Figures provided by Palestinian officials in Gaza cited by OCHA indicate that, as at 12 February, over 28,300 Palestinians had been killed. Entire neighbourhoods have been bombed to the ground, with 1.7 million people estimated to be internally displaced as at 5 February. According to figures provided by Israeli authorities cited by OCHA, more than 1,200 Israelis and foreign nationals have been killed in Israel, the vast majority on 7 October 2023. As at 12 February, an estimated 134 Israelis and foreign nationals remained captive in Gaza.

Today’s meeting follows the 9 February announcement by Israeli Prime Minister Benjamin Netanyahu that he had ordered the IDF and the Israeli security establishment to prepare a “combined plan” to evacuate civilians and destroy Hamas’ forces in Rafah.

On 12 February, Spokesperson for the Secretary-General Stéphane Dujarric said that according to OCHA “strikes in Rafah have heightened concerns of an escalation in Gaza’s southernmost city, where hundreds of thousands of Palestinians have sought refuge”.

Key international interlocutors have warned against an Israeli offensive on Rafah. In his 7 February address to the UN General Assembly, the UN Secretary-General said that he was “alarmed by reports that the Israeli military intends to focus next on Rafah–where hundreds of thousands of Palestinians have been squeezed in a desperate search for safety”, noting that “[s]uch action would exponentially increase what is already a humanitarian nightmare with untold regional consequences”.
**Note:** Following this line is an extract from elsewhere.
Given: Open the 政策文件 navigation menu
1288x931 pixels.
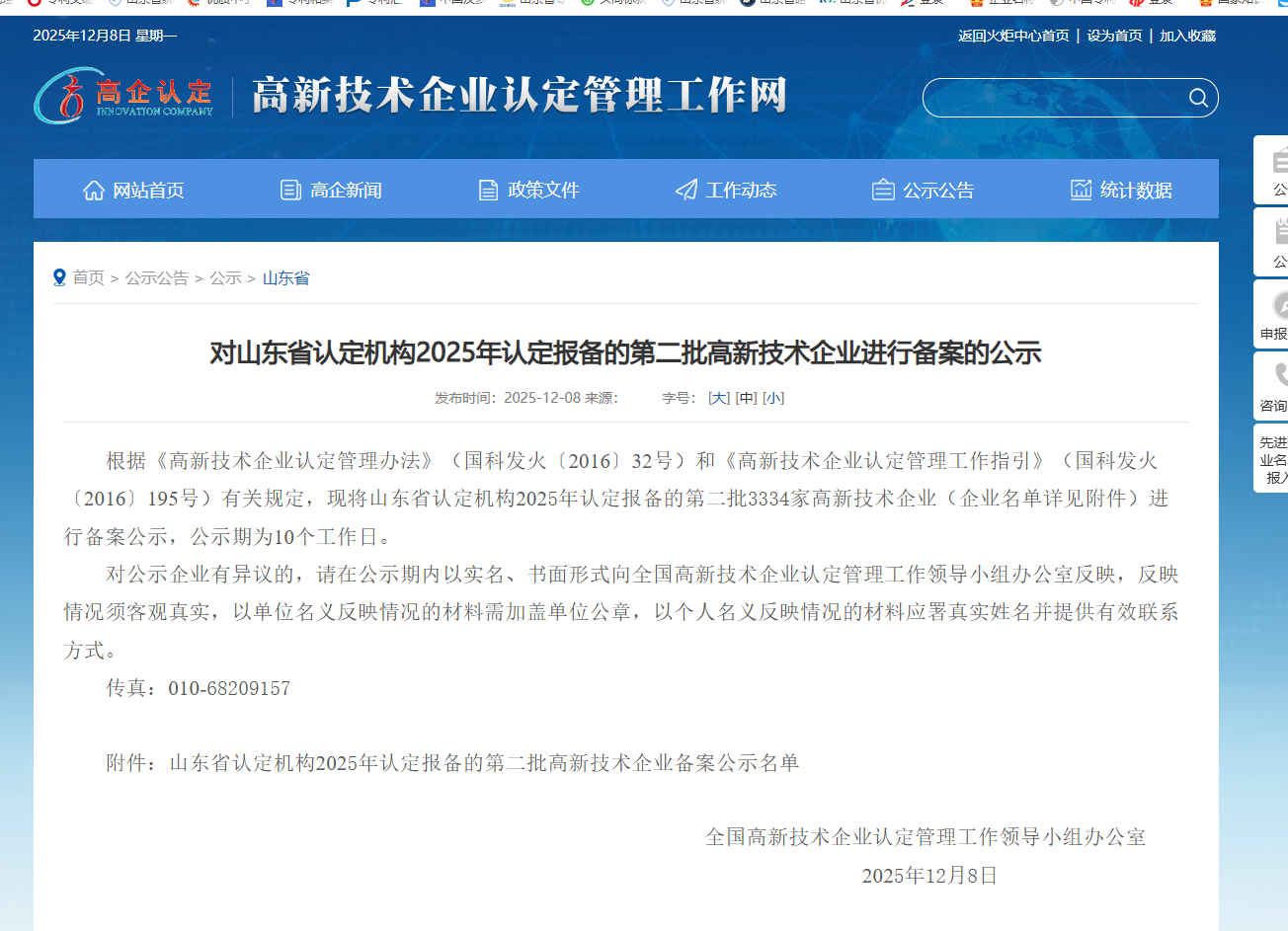Looking at the screenshot, I should (x=543, y=190).
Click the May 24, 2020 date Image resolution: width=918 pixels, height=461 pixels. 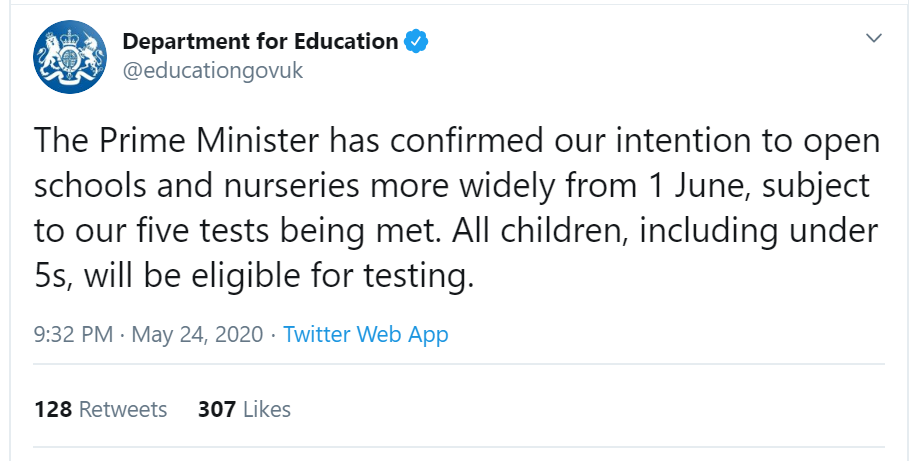[x=197, y=334]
According to a 7 February statement by Under-Secretary-General for Humanitarian Affairs Martin Griffiths, over half of Gaza’s population is currently concentrated in Rafah, a town of originally 250,000 people, in abysmal living conditions. “Further fighting in Rafah risks claiming the lives of even more people. It also risks further hampering a humanitarian operation already limited by insecurity, damaged infrastructure and access restrictions”, Griffiths added. In a 12 February statement , UN High Commissioner for Human Rights Volker Türk said that the prospect of “an operation into Rafah, as circumstances stand, risks further atrocity crimes”.  Humanitarian and human rights organisations such as the Norwegian Refugee Council and Human Rights Watch have also warned of the catastrophic consequences of a military operation targeting Rafah.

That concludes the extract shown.